Suggested Method for Prediction Using Gaussian Process Regression Kernel Regression
Main Article Content
Abstract
Accurately predicting children's weight is challenging due to measurement inconsistencies. To address this, a hybrid kernel function, combining the squared exponential kernel and the Gaussian kernel with a mixture parameter, is proposed for developing a fuzzy Gaussian process regression model. The integration of fuzzy set theory and a triangular membership function helps handle weight measurement inaccuracies by determining the degrees of membership for each element in the weight vector.
The model is estimated using the spider monkey optimization (SMO) algorithm and implemented in MATLAB Ver. 2023a. The fminunc function is used for optimization, while the fitrgp function applies fuzzy set theory for regression. A dataset consisting of 191 observations from Al-Elwiya Maternity Teaching Hospital in Baghdad (collected between June 1, 2022, and December 31, 2022) is used for evaluation. The dataset is divided into 70% training data (n_train = 129) and 30% testing data (n_test = 55). The standard deviation of explanatory variables is f = 0.9234, and the smoothing parameter l = 0.8 is selected through optimization.

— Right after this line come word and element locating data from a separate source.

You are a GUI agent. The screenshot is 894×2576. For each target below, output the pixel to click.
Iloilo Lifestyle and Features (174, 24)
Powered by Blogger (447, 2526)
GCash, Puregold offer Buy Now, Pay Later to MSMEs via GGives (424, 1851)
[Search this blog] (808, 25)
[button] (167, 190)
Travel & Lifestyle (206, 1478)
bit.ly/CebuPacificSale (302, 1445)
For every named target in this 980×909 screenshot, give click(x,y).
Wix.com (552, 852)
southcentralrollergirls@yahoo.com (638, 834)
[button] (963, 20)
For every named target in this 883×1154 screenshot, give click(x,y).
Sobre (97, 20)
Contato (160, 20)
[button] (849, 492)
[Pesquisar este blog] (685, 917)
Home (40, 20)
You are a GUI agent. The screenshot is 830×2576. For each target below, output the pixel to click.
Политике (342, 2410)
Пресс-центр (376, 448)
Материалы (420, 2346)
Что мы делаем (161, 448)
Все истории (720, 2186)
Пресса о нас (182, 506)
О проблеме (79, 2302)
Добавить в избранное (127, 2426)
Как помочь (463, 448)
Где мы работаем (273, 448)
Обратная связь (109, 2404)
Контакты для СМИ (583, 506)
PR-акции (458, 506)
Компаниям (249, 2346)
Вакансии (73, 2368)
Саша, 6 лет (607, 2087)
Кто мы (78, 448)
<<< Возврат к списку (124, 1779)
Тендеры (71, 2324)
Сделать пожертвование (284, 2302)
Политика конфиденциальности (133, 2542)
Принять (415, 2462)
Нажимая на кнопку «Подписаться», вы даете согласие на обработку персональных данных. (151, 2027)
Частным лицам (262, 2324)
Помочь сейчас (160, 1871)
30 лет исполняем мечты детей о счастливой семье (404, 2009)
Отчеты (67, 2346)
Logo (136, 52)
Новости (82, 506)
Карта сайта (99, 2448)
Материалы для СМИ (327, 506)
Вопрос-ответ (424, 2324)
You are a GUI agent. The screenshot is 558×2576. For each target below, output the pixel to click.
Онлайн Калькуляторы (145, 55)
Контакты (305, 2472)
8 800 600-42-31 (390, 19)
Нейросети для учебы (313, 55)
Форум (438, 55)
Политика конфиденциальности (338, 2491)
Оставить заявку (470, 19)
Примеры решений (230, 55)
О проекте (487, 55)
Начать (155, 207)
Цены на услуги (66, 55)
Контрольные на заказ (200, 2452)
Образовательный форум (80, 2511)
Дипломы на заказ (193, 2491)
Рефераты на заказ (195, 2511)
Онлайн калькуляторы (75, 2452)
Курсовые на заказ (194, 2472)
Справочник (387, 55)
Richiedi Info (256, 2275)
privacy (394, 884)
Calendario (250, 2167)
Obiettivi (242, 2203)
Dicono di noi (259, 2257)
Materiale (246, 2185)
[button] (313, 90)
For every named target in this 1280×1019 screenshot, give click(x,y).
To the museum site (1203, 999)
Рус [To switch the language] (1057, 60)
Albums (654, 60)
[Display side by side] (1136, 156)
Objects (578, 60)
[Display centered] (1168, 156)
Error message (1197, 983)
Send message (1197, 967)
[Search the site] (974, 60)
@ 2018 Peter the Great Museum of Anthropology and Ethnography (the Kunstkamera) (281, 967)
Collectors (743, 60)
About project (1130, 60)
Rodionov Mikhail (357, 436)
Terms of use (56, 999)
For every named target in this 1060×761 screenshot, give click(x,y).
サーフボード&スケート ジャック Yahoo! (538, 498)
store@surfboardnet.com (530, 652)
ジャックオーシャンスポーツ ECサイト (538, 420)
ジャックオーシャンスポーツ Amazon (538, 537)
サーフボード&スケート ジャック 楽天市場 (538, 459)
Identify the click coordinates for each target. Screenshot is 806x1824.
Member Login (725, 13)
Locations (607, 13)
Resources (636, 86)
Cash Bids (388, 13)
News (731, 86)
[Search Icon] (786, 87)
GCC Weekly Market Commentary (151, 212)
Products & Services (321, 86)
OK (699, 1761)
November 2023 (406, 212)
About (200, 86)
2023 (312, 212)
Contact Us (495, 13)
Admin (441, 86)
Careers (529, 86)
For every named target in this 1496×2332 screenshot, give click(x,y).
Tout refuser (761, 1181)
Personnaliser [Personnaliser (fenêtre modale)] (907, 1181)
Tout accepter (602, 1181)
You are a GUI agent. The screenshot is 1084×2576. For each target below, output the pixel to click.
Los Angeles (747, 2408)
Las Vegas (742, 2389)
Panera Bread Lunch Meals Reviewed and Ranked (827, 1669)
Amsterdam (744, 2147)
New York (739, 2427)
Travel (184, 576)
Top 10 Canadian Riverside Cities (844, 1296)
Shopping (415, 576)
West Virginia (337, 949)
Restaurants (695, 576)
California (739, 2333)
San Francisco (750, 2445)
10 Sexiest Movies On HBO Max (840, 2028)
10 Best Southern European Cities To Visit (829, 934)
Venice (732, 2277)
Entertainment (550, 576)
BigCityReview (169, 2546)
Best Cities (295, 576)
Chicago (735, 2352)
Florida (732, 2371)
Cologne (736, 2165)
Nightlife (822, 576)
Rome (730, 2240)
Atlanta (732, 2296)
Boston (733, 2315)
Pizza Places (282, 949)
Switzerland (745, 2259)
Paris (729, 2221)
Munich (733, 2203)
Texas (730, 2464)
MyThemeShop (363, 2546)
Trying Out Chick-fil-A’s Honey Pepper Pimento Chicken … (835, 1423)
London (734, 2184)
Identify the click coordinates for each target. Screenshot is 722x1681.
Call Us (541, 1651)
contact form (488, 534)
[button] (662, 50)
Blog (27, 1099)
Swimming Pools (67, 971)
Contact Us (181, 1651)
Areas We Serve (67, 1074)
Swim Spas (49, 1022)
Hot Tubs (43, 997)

Model performance is assessed using root mean square error (RMSE), mean square error (MSE), and mean absolute percentage error (MAPE). Results indicate a significant difference between actual and predicted values for the squared exponential kernel function, whereas the Gaussian kernel function produces closer predictions. The hybrid kernel function achieves the most accurate predictions, aligning more closely with actual child weight values than the individual kernel functions.
The proposed fuzzy Gaussian process regression model with a hybrid kernel function outperforms both the squared exponential and Gaussian kernel functions in predictive accuracy. By effectively handling measurement uncertainties through fuzzy set theory, the model provides a more reliable approach for predicting children's weights.